12th July 2020
The Sower at Sunset – Vincent Van Gogh
'Sowing the seed`
Rev Fiona Winn
Welcome and Grace
`The grass withers, the flower fades;
but the word of our God will stand for ever`.
Isaiah 40: 8
TIS 130 `We plough the fields and scatter`
(second verse omitted)
(a youth group`s version)
We plough the fields, and scatter the good seed on the land;
But it is fed and watered by God's almighty hand:
He sends the snow in winter, the warmth to swell the grain,
The breezes and the sunshine, and soft refreshing rain.
Chorus All good gifts around us
Are sent from heaven above,
Then thank the Lord, O thank the Lord
For all His love.
He only is the maker of all things near and far;
He paints the wayside flower, He lights the evening star;
The winds and waves obey Him, by Him the birds are fed;
Much more to us, His children, He gives our daily bread.
We thank Thee, then, O Father, for all things bright and good,
The seed time and the harvest, our life, our health, and food;
Accept the gifts we offer, for all Thy love imparts,
But what Thou most desirest, our humble, thankful hearts.
God of the good earth, of all creation,
generous of gift and grace,
we gather together in expectation,
hungry for an encounter with You,
eager to hear Your Word.
Open our eyes and ears to the presence of Your Holy Spirit.

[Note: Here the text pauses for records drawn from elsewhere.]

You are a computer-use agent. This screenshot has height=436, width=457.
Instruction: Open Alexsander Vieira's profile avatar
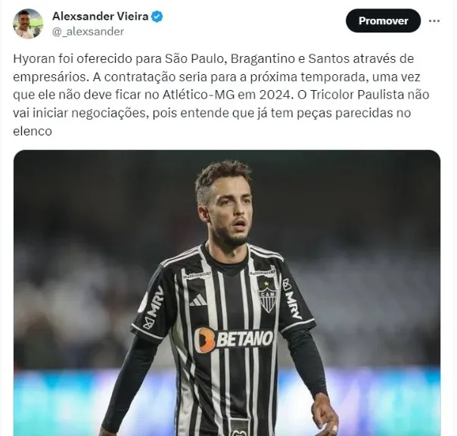[x=28, y=23]
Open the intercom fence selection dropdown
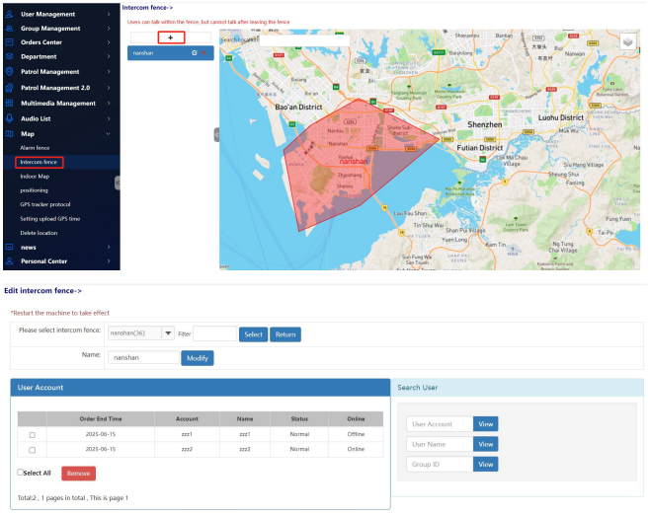Screen dimensions: 650x516 168,334
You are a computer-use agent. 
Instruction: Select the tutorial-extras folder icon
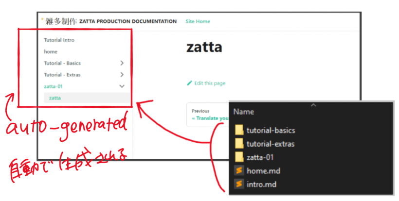[x=239, y=144]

May the seeds of Your Word scattered among us this morning
fall on fertile soil.
May they take root in our hearts and lives,
and produce an abundant harvest
of good words and deeds.
~ Christine Longhurst (adapted FW)
Christ Jesus, as the earth welcomes seed,
we would like to welcome your word into our lives.
In quiet places, by day and by night,
may it grow within us, healthy and strong.
And so make of us women and men of communion,
bringing life to others..
~ posted on the Sacred Pauses blog.http://www.sacredpauses.com/
We are sorry for that which prevents growth in ourselves and others.
Forgive our resistance to Your Word – break down the stony ground of our hearts…Lord have mercy…
Forgive our worldly attachments – uproot that which stifles the work of the Spirit in our lives…Christ have mercy…
Forgive our shallow discipleship – plant Your truth and a love for Your truth deep in us – Lord have mercy…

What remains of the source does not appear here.